La veillée parisienne d’Épinay-sur-Seine, tenue le 9 août, a réuni amis, anciens étudiants et élus locaux. Sur fond de musique kongo, les témoignages ont souligné sa capacité à fédérer sans jamais flatter. Un recueil de textes sera remis à la famille.
La mise en terre aura lieu le lendemain au village Moukosso. Une source préfectorale précise qu’un couloir logistique a été aménagé afin de fluidifier le transport entre Pointe-Noire et Yamba, garantissant la participation de proches éparpillés entre Brazzaville, Madingou et Mouyondzi.
Organisation des hommages
Le comité familial, conduit par Marcel Bissila, Serge M’Poungui et Ernest-Luze Bakala, rappelle que la veillée de Pointe-Noire aura lieu quartier 7-7, rue Louviza 108. Les visites se succéderont jusqu’à l’embarquement vers la Bouenza, respectant les usages culturels kongo.

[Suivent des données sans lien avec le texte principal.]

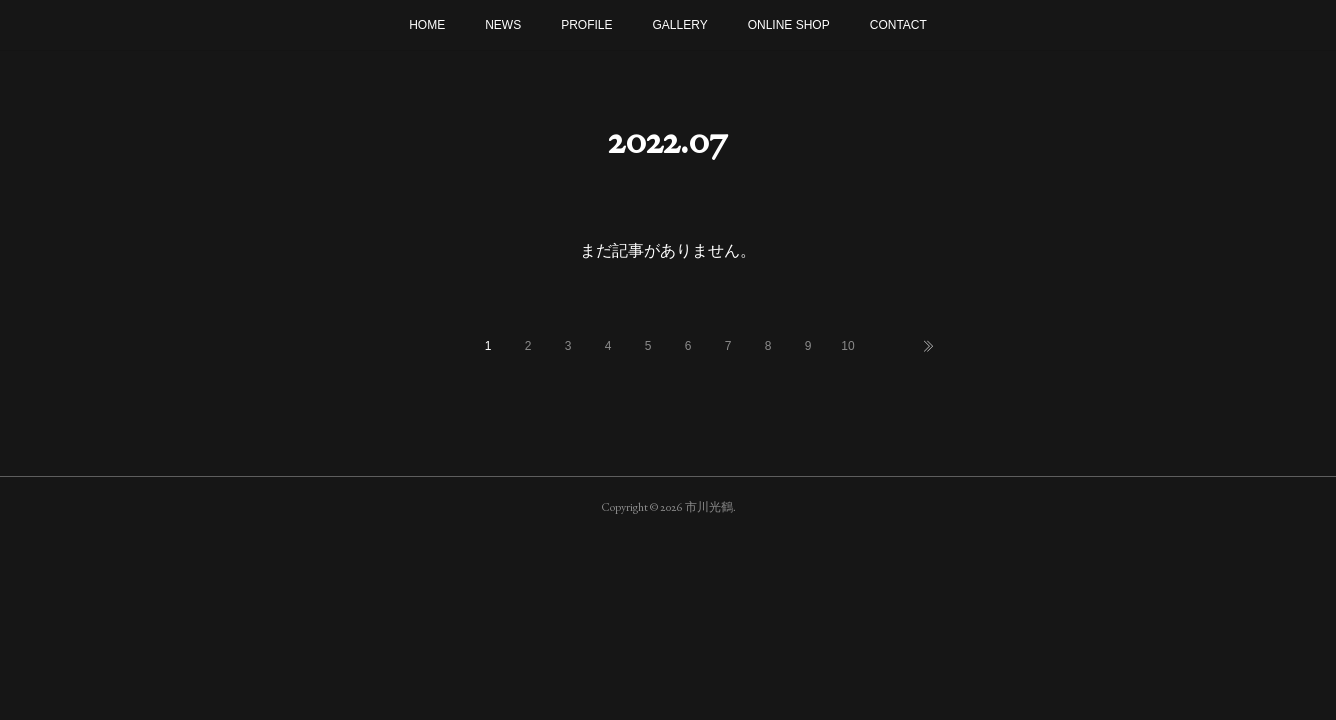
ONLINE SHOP (789, 25)
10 (847, 346)
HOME (427, 25)
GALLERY (680, 25)
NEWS (503, 25)
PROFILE (586, 25)
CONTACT (898, 25)
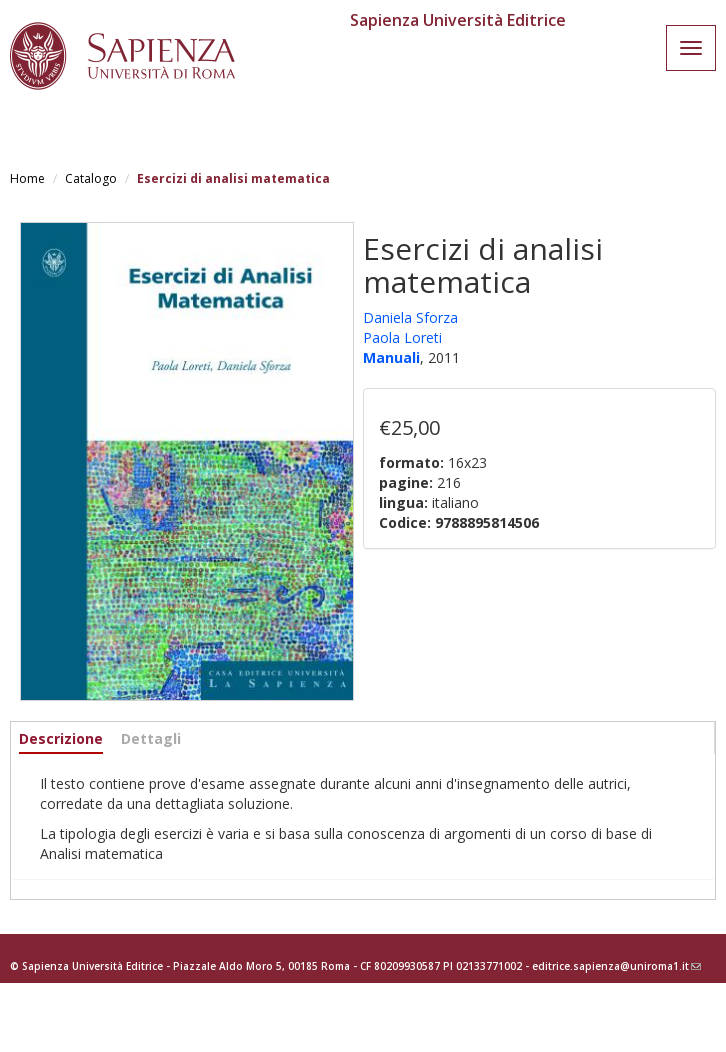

Deux numéros de téléphone centralisent les informations pour les condoléances à distance. Selon Serge M’Poungui, « la transparence sur le programme permettra à chacun, où qu’il soit, de prendre part spirituellement à la cérémonie ». Les dons seront convertis en bourses étudiantes, conformément au vœu du défunt.
La paroisse locale a confirmé qu’une messe d’action de grâce précédera l’inhumation. Les autorités départementales prévoient une discrète présence protocolaire, saluant « un fils du terroir dont l’expertise a souvent éclairé les décisions publiques ».
Mémoire et transmission
Au-delà de l’émotion, plusieurs facultés envisagent de baptiser un amphithéâtre à son nom. L’Université Marien-Ngouabi étudie déjà le dossier, arguant que son parcours symbolise la complémentarité entre savoirs globaux et impératifs locaux.
Pour le sociologue Didier Kiala, « l’histoire de M’Poungui rappelle qu’une diaspora peut s’enraciner sans se figer ». Le chercheur y voit un modèle de circulation des élites, compatible avec la politique nationale de développement par les compétences.
Dans la Bouenza, les autorités coutumières annoncent que la case familiale accueillera un petit centre de ressources sur l’architecture vernaculaire. Un moyen, selon le chef de clan, « de transformer le deuil en levier de transmission pour la jeune génération ».